Exercise aim: Rewrite the data starting at the line containing "Given: Click the 선호 언어 field label" and ending at the line containing "Action: (x=69, y=916)", with "magnifier" changed to "magnifying glass" and everything else left as it is.

Stored records:
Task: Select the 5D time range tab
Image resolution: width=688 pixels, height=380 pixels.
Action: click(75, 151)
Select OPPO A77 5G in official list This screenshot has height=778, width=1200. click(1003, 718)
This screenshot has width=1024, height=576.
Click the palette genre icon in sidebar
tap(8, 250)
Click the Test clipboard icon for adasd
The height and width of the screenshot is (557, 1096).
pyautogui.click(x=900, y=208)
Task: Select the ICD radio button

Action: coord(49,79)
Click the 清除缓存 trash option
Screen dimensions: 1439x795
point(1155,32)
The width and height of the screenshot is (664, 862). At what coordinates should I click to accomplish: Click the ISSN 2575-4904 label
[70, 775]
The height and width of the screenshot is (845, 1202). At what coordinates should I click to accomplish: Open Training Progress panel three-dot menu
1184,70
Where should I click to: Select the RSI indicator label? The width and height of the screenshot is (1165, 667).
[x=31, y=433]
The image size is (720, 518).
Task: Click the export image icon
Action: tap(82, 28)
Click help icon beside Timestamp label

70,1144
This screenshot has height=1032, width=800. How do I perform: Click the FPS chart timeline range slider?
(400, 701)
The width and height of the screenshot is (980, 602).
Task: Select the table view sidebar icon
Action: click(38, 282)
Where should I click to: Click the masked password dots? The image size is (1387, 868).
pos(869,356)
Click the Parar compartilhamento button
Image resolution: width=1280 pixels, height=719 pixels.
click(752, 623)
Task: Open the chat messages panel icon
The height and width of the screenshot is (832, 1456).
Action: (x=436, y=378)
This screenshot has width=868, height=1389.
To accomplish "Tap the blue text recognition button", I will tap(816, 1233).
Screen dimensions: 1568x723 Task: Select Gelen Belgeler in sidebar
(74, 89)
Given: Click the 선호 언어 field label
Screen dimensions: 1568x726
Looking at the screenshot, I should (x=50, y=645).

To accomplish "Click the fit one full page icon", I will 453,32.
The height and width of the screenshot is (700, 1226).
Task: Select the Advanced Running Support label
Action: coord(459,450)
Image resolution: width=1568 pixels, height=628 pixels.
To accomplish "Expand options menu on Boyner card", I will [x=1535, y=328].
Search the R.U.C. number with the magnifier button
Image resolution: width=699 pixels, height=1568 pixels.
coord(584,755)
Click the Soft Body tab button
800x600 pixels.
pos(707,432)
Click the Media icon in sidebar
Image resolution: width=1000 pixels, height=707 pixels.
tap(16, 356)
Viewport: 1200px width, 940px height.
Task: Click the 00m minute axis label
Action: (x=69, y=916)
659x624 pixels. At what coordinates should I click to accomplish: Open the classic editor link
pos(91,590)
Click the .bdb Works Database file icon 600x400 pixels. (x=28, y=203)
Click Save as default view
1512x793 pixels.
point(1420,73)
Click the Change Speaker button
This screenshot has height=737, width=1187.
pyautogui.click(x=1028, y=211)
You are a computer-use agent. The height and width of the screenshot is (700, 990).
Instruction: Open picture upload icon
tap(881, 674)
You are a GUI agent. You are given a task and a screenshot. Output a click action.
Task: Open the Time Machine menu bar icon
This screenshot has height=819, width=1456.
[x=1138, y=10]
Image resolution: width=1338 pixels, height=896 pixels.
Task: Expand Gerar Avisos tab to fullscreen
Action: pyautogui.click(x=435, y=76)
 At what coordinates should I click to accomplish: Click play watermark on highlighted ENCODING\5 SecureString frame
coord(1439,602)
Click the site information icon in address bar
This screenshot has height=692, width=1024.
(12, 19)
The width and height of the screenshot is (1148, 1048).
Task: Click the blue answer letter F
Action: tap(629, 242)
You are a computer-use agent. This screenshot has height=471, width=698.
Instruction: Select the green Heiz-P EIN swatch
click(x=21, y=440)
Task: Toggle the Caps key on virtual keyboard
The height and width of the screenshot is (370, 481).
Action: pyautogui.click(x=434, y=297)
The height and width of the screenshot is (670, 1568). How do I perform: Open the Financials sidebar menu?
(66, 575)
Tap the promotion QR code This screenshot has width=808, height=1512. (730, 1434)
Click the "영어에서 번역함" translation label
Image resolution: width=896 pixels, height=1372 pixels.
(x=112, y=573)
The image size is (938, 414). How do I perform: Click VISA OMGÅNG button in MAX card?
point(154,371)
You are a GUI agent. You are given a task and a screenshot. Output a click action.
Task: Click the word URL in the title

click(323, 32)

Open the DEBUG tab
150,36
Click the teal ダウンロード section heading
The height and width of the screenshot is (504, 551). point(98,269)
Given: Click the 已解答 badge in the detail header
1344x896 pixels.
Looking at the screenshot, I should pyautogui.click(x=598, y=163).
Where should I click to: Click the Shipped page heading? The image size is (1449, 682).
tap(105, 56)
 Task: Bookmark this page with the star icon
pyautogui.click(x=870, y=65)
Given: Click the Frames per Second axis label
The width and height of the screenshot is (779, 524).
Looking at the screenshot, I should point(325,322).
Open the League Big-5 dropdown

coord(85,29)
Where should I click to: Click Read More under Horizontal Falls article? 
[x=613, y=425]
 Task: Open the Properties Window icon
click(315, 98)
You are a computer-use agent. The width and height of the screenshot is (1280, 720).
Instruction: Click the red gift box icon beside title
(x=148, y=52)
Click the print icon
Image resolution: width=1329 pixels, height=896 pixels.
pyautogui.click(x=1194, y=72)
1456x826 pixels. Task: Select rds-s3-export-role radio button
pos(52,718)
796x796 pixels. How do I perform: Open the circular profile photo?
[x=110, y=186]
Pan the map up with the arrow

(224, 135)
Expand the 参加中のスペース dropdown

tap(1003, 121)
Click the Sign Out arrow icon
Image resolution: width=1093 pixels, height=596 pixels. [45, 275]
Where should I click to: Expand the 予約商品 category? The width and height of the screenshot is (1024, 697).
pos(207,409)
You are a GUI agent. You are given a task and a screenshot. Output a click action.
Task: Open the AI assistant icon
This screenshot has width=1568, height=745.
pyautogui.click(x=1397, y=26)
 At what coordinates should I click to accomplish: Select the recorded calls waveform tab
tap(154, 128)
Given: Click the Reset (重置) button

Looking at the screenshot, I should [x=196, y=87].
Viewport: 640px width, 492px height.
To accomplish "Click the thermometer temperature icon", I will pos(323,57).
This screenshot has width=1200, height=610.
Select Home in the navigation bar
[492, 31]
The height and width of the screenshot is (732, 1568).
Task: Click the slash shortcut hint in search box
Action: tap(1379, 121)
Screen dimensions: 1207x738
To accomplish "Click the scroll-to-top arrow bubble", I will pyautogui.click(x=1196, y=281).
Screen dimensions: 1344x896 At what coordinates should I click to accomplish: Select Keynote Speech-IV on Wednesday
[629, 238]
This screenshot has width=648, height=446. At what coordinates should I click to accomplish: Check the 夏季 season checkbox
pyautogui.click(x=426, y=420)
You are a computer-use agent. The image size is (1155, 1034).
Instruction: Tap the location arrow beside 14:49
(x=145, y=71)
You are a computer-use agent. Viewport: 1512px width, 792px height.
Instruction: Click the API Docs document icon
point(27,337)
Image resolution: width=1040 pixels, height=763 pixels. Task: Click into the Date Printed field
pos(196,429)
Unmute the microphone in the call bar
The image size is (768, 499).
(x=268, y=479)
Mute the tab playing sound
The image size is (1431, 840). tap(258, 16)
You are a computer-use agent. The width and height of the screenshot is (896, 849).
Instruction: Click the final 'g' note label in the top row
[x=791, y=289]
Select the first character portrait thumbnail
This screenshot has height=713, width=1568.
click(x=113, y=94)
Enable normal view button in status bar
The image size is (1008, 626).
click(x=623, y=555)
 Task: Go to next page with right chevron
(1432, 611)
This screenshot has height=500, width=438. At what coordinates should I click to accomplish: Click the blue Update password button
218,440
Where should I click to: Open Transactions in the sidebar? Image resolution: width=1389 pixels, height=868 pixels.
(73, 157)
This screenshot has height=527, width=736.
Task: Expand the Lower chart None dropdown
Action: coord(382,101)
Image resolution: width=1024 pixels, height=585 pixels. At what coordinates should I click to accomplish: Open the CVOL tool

Exercise response:
Given: Click the 선호 언어 field label
Screen dimensions: 1568x726
Looking at the screenshot, I should (x=50, y=645).

To accomplish "Click the fit one full page icon", I will 453,32.
The height and width of the screenshot is (700, 1226).
Task: Select the Advanced Running Support label
Action: coord(459,450)
Image resolution: width=1568 pixels, height=628 pixels.
To accomplish "Expand options menu on Boyner card", I will [x=1535, y=328].
Search the R.U.C. number with the magnifying glass button
Image resolution: width=699 pixels, height=1568 pixels.
coord(584,755)
Click the Soft Body tab button
800x600 pixels.
pos(707,432)
Click the Media icon in sidebar
Image resolution: width=1000 pixels, height=707 pixels.
tap(16, 356)
Viewport: 1200px width, 940px height.
Task: Click the 00m minute axis label
Action: (x=69, y=916)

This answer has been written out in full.